Is it even worth an apology? You know....the fact that its been almost a year since I blogged! Lol! To quote my new favorite saying....it's strangely odd and oddly strange (at which Troll chirps in "and weird, too"!).
Joy. What best describes it? Ha! Can we actually describe it? Sure, our dear Mr. Webster has a definition for joy that says something like this...."pleasurable feelings or emotions caused by success, good fortune, and the like, or by a rational prospect of possessing what we love or desire"....and yet....I'm finding that my joy today is actually quite indescribable. (I don't even know if THAT is a word!)
Overflowing bubbles of pure, childlike, delight that keep zinging through my heart and soul with face lifting, giggle encouraging, God-praising energy! Does that even give you the SLIGHTEST hint of how I feel?
So what's got me all hilariously "joyed-up"??? He's going home!!! My sweet brother in law who was admitted to the hospital 34 days ago is going home!!!!!! On Feb 2nd he went to hospital with a persistent headache and loss of vision in one eye. They found he was bleeding behind the eye and within (what seemed like) minutes came back with the diagnosis. Smack....right across all of the family's faces. That dreaded word that NO ONE wants to hear. Cancer. Acute Myloid Leukemia. (spelling might be wrong) WHAT? HOW? WHY? He was admitted on the spot with his blood count being that of a dead person basically.
==================================================
REQUIRED TASKS:
**1.** In the blog post about joy, how many days before the writing had the writer's brother-in-law been admitted to the hospital?
**2.** Write out everything in the blog post about joy from "Overflowing bubbles of" down to "dead person basically.".
**3.** Keep writing the blog post about the brother-in-law's hospital stay, picking up after its last sentence.
The data entries after this point are not needed.

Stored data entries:
==================================================
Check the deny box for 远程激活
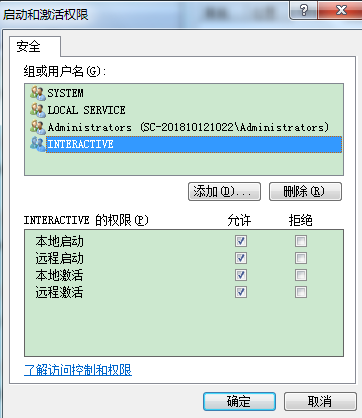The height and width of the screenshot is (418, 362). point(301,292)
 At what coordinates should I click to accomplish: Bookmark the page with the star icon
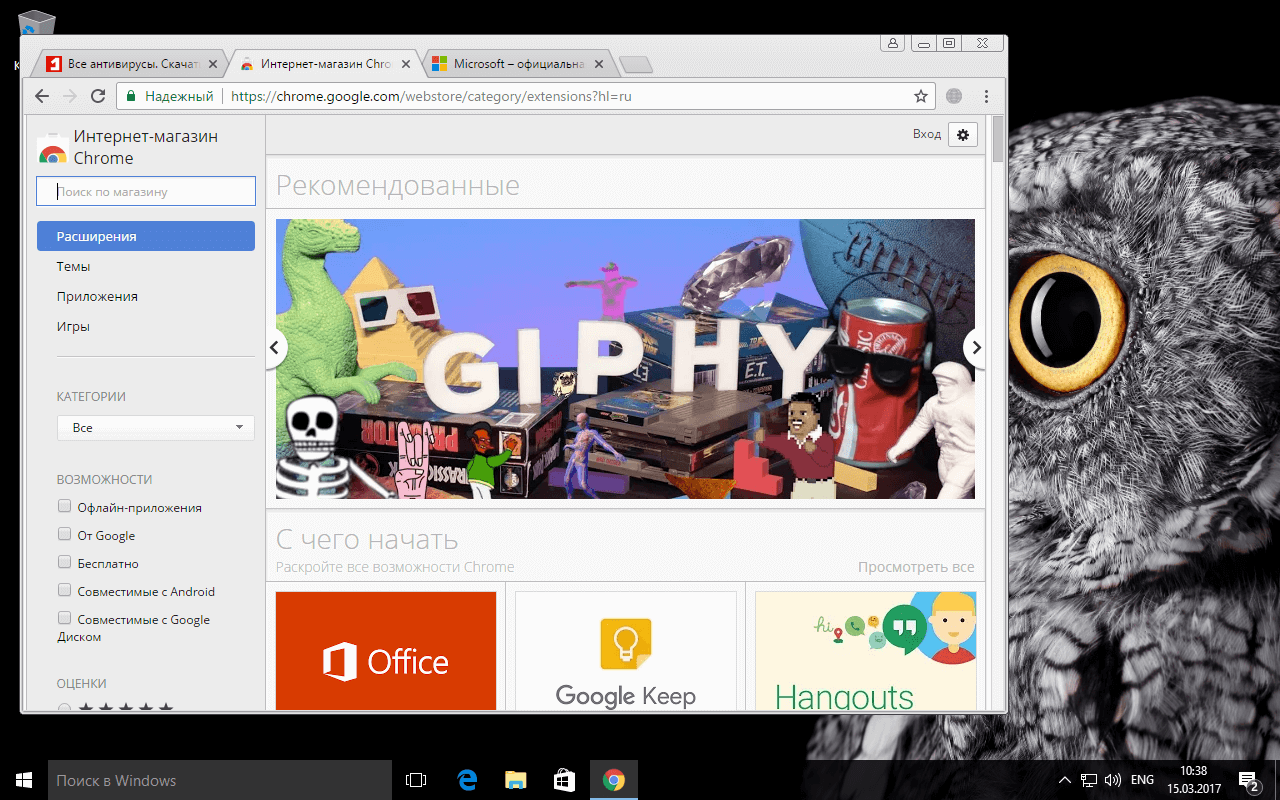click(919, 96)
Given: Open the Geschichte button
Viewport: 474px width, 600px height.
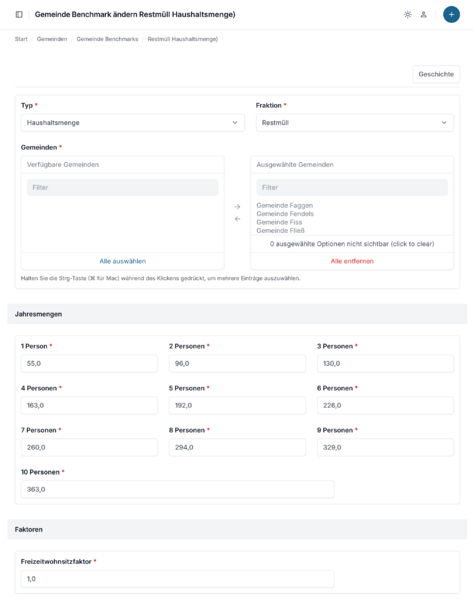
==================================================
ANSWERS TO THE EXERCISES:
**1.** 34 days

**2.**
Overflowing bubbles of pure, childlike, delight that keep zinging through my heart and soul with face lifting, giggle encouraging, God-praising energy! Does that even give you the SLIGHTEST hint of how I feel?
So what's got me all hilariously "joyed-up"??? He's going home!!! My sweet brother in law who was admitted to the hospital 34 days ago is going home!!!!!! On Feb 2nd he went to hospital with a persistent headache and loss of vision in one eye. They found he was bleeding behind the eye and within (what seemed like) minutes came back with the diagnosis. Smack....right across all of the family's faces. That dreaded word that NO ONE wants to hear. Cancer. Acute Myloid Leukemia. (spelling might be wrong) WHAT? HOW? WHY? He was admitted on the spot with his blood count being that of a dead person basically.

**3.**
Being over 1,000 miles away from our family when we received the call left us devastated and reeling. How in the world were we going to leave campus when we were in the midst of quite a busy season? Should Troll just go? Should all of us go? If we all go, where is the $ coming from and who is going to take over our responsibilities?
Numb and heart's breaking, we cried and prayed while trying to figure what we should do....knowing we desperately wanted to be with our family. Within an hour our answer was handed to us in a white envelope from the ppl on campus who had heard and generously given to help all of us get up north, AND volunteered their services to pick up the slack while we were gone for an undetermined amount of time. (To all of those people, we are truly grateful and ask that God blesses you over and abundantly more than you will ever know!!)
We drove the miles with aching hearts not knowing what we would find or hear upon arriving at the cancer hospital. One of the older kids cried herself to sleep and another one sang until he couldn't sing anymore. The raw emotion in that van was heart-wrenching and yet we felt God's hand upon us with each mile that flew by.
We got to spend a week with our family, visiting at the hospital, spending nights there, trying to give as much love and support we could while knowing in the back of our minds it would soon be time to go home. And let me tell you what....my brother in law is one of the strongest men that I know. No whining and growling (unless it was because we wouldn't let him have a Filet o' Fish from McD's), no throwing fits about why did it have to be him at such a young age with a family to care for....only positive thoughts and comments. I admire that and respect him all the more for this. Sure, there was pain from the side effects of the chemo and moments of frustration when it didn't seem like levels were going to come up, but for the most part....nothing but positive.
Leaving to come home was probably close the top of my list of the hardest things I've ever had to do. It's one thing to be an hour away....it's quite another to be over 1,000 miles away and not know what is going to happen. The feeling was horrible. Like we were doing something dreadfully wrong. And yet we knew we had to get back because of school, church and work.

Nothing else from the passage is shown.